Mann nach tödlichem Autounfall in U-Haft

Nach dem tödlichen Verkehrsunfall im Tauerntunnel Sonntagfrüh hat der Sachverständige nun geklärt, dass der Überlebende, ein 39-jähriger Bulgare, das Fahrzeug gelenkt hat. Der Mann hatte geleugnet, hinterm Steuer gesessen zu sein.

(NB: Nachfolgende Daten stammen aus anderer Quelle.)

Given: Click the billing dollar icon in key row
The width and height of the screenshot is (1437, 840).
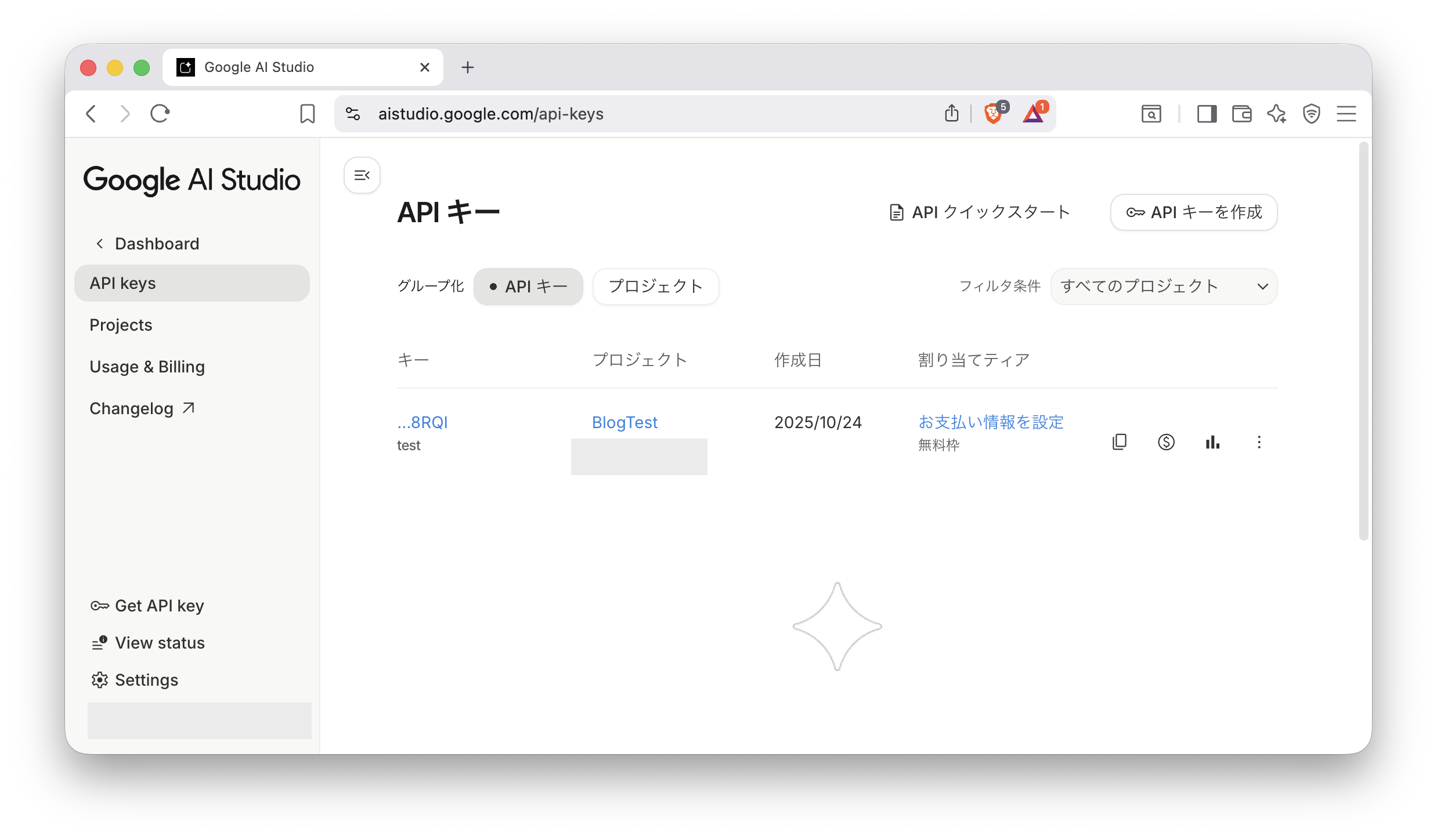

Gegen 7.30 Uhr wurden am Sonntag die Einsatzkräfte alarmiert - ein schwerer Unfall im Tauerntunnel war passiert. Ein Pkw war mit überhöhter Geschwindigkeit gegen das Tunnelportal gekracht. Ein Mann wurde dabei im Fahrzeug eingeklemmt, ein zweiter aus dem Auto geschleudert. Für den eingeklemmten 25-jährigen Mazedonier kam jede Hilfe zu spät, er verstarb noch an der Unfallstelle.

Unfall im Tauerntunnel

Feuerwehr Zederhaus

Bulgare hatte 1,5 Promille im Blut

Der 39-jährige Mann aus Bulgarien erlitt hingegen nur leichtere Verletzungen, er wurde mit dem Hubschrauber ins Krankenhaus Schwarzach gebracht. Dort ergab ein durchgeführter Alkotest, dass der Bulgare 1,5 Promille Alkohol im Blut hatte. Bei der Befragung durch die Polizei gab er an nur der Beifahrer gewesen zu sein.

Doch das stimmt nicht, wie jetzt der Sachverständige sagt. Der 38-Jährige sei sehr wohl hinterm Steuer des Unfallwagens gesessen. Das hätten erste Ermittlungen am Fahrzeug eindeutig ergeben. Noch Sonntagabend wurde er deshalb in Untersuchungshaft genommen.